During the past few months, I saw a lot of people who contribute to the project being unhappy with how things are going. Based on what I saw, the most common complaints seem to be:

  • A lot of pull requests are just laying around, sometimes since more than a year, waiting for someone to review them or for Gargron to merge them.
  • More generally, the GitHub project seems under-maintained. Most issues aren’t properly tagged anymore and almost all pull requests aren’t.
  • There’s doesn’t seem to be any mid-term or long-term goals for the project. There used to be project boards for some of the earlier versions, but it’s been months since a release had one. Besides, even when they were a thing, releases were usually shipped before the project goals were all reached.
  • Some developers seem to find it difficult to discuss with Gargron.
  •’s moderation team seems understaffed. Aside from Gargron, who already has a lot on his plate when it’s come to Mastodon, there is only three moderators. As of today, with almost 160,000 users on, that’s a ratio of 1 moderator for 40,000 users.
  • The project management is really unintelligible, even for invested users like me. For example, after Maloki first departure, some months ago, a Community Manager was named. After the first weeks, I never heard of her anymore. Since there is no team page and since the announcement of her nomination wasn’t even published on the official Mastodon account, I never managed to find what she was up to. I recently learned that her contract only lasted a month or something and that there was no replacement.

Maloki’s recent departure

Aside from the above points, something really puzzles me: the circumstances of Maloki’s recent departure.

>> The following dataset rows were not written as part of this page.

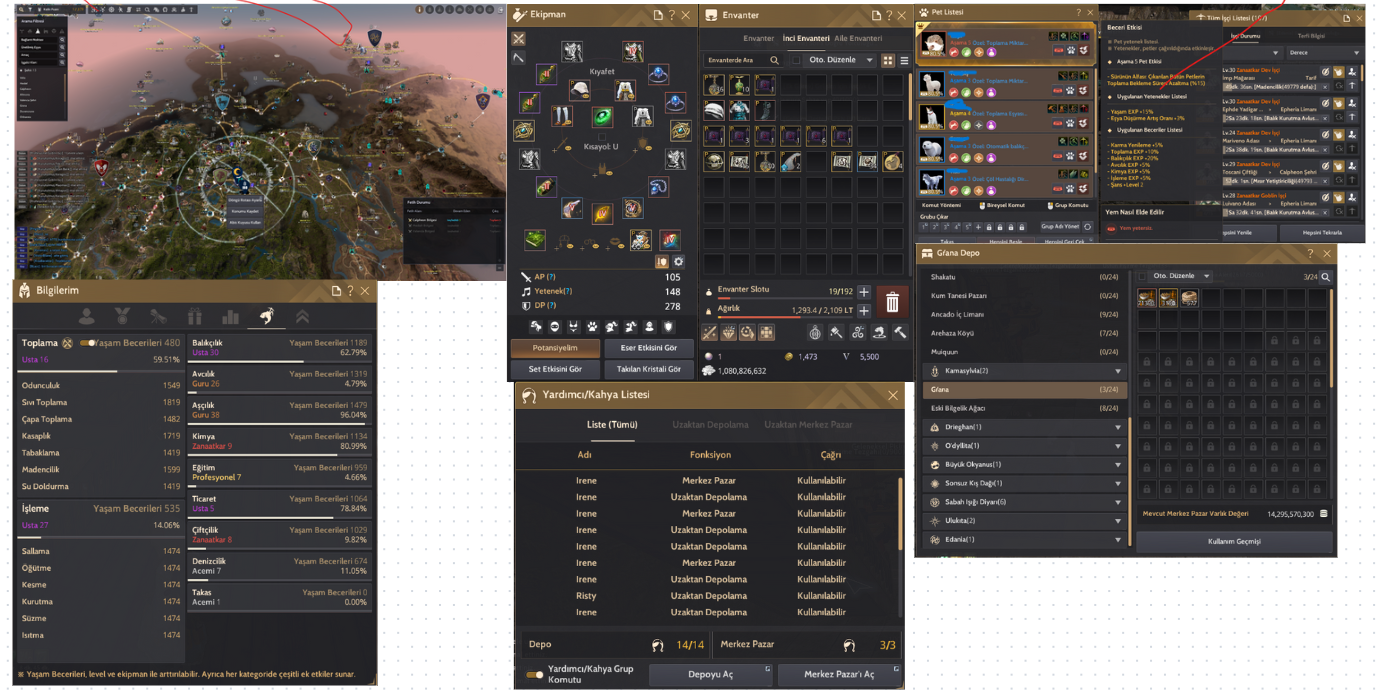The height and width of the screenshot is (692, 1378).
Task: Click the hammer icon in Envanter
Action: point(900,332)
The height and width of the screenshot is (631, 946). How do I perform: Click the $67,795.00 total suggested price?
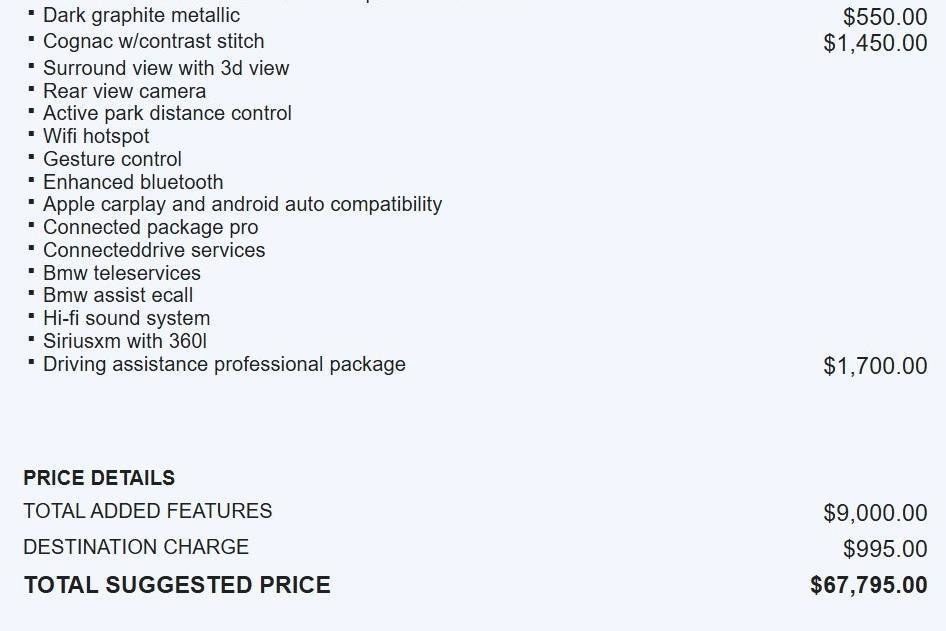coord(868,586)
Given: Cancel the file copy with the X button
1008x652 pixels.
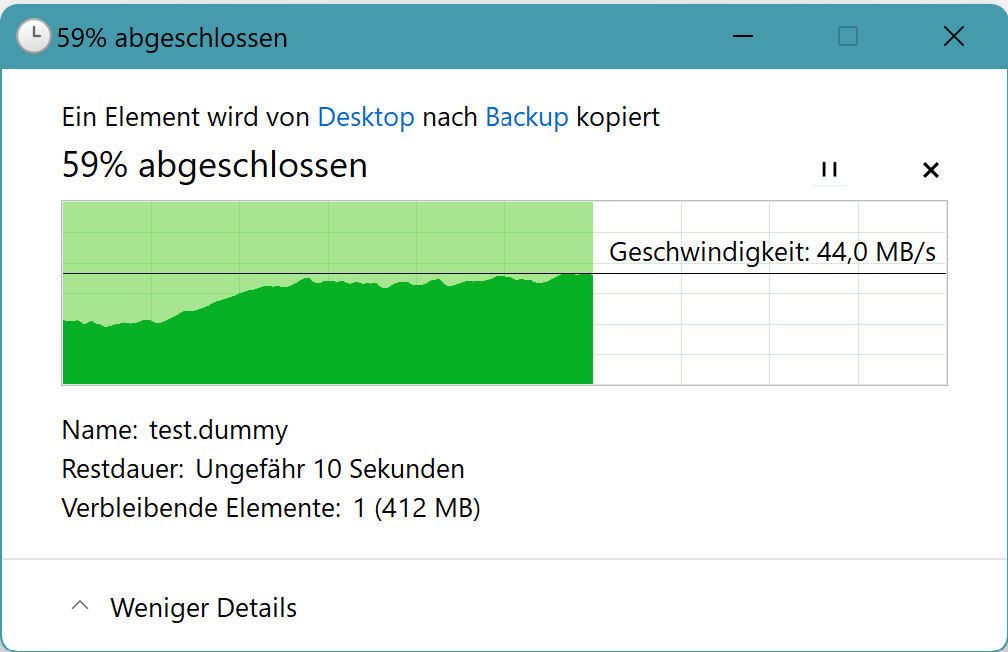Looking at the screenshot, I should point(930,170).
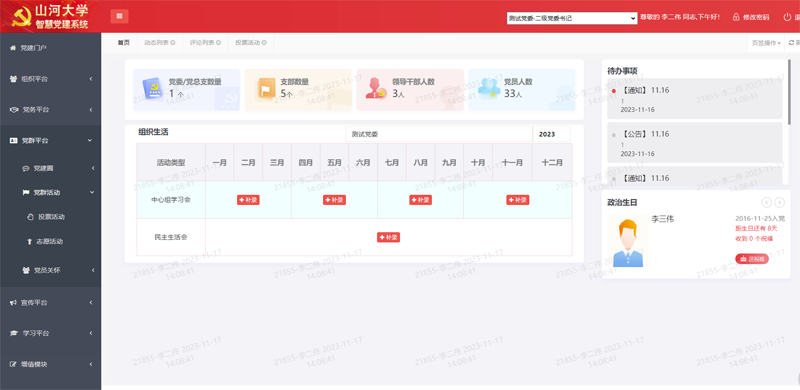Open the first 【通知】 11.16 todo item
Viewport: 800px width, 390px height.
point(694,99)
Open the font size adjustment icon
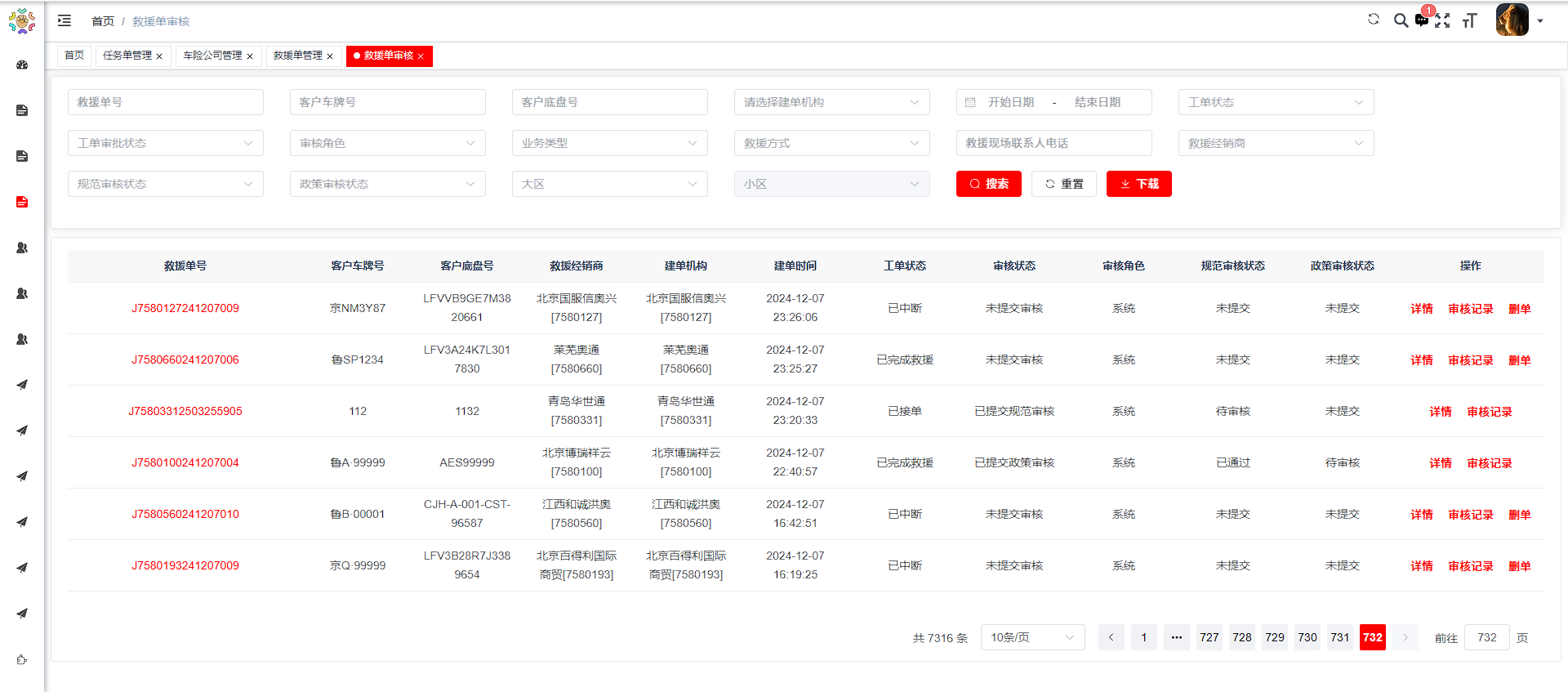The width and height of the screenshot is (1568, 692). tap(1470, 21)
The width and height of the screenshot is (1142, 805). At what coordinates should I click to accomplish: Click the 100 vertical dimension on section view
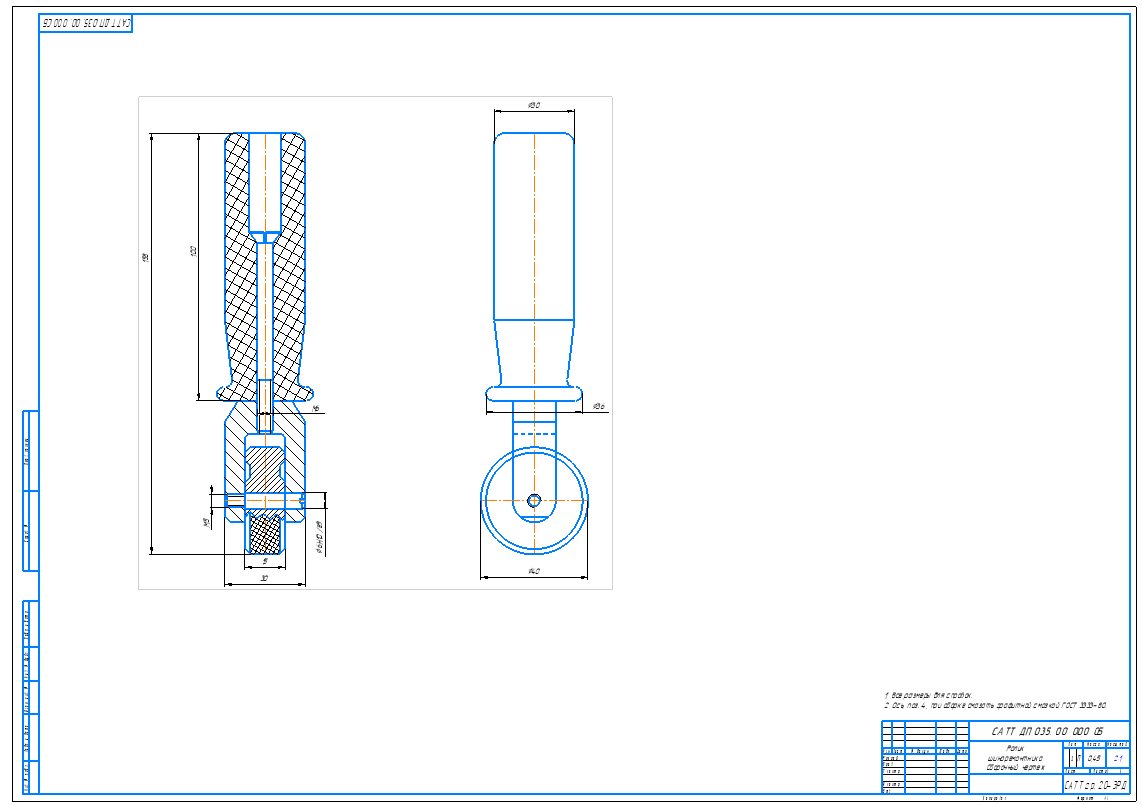[x=193, y=251]
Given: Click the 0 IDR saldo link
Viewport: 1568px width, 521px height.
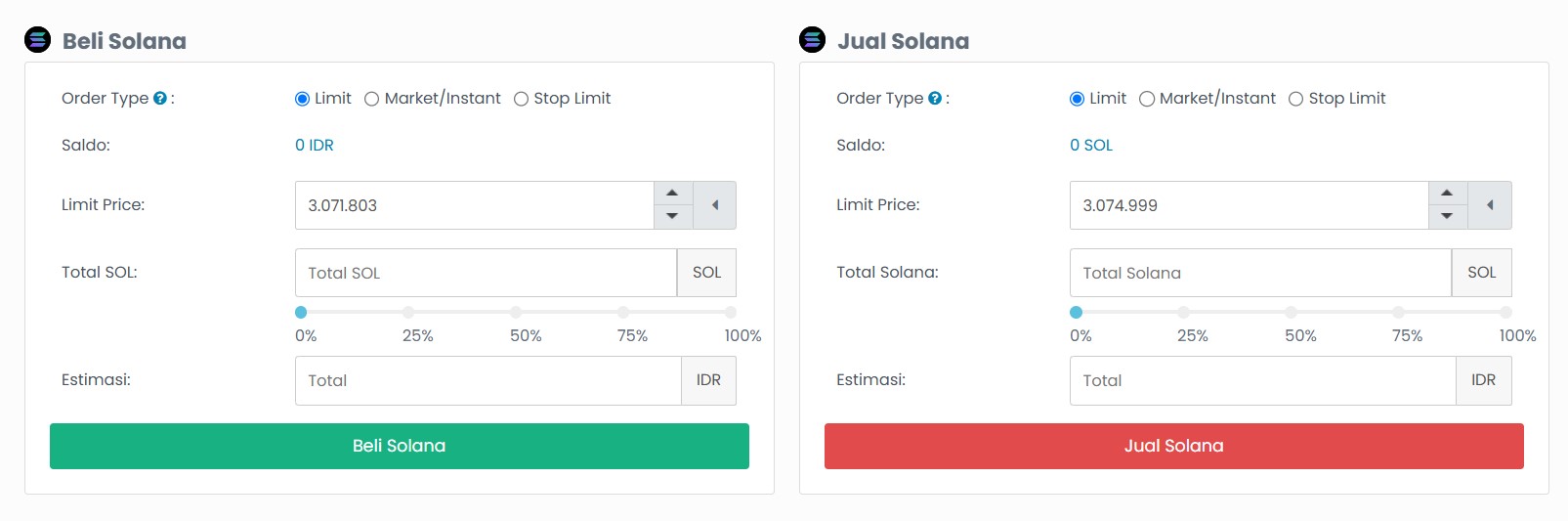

Some context: last year, following some events of which nature I don’t remember exactly, it was decided to create a new role inside the Mastodon project: Project Manager. Maloki was then hired by Gargron to fill that role. Sadly, some months later, she had to resign for personal reasons. The Project Manager position then stayed vacant for quite some times. But last month, she announced being rehired as Mastodon’s Project Manager.

However, she announced yesterday, that her contract won’t be renewed after the end of the month. It seems this sudden announcement is, at least partially, the result of a misunderstanding between her and Gargron. Nonetheless, I still have a few questions about this:

  1. What was the point to rehire a Project Manager for only a month? Was it planned to renew her contract but that was finally not possible? And if it wasn’t planned, why rehire someone on the first place?
  2. I can get there was a misunderstanding on the contract duration, but why is this misunderstanding only cleared now, almost at the end of the contract? I’m puzzled at how this wasn’t brought before between Gargron and Maloki during the time they were working together. I would also like to point out that this leaves a worker without a job on a very short term.
  3. Is it planned to hire a new Project Manager? And if not, why? Are the problems the introduction of this position was meant to solve not actual problems anymore?

What to do from now?

I suggest we put a proper governance in place. Whatever is the governance model we choose, it needs to account that there is different aspects to the project (development, community management,…) and different populations (developers, instance’s admins, end users…) that may have different needs.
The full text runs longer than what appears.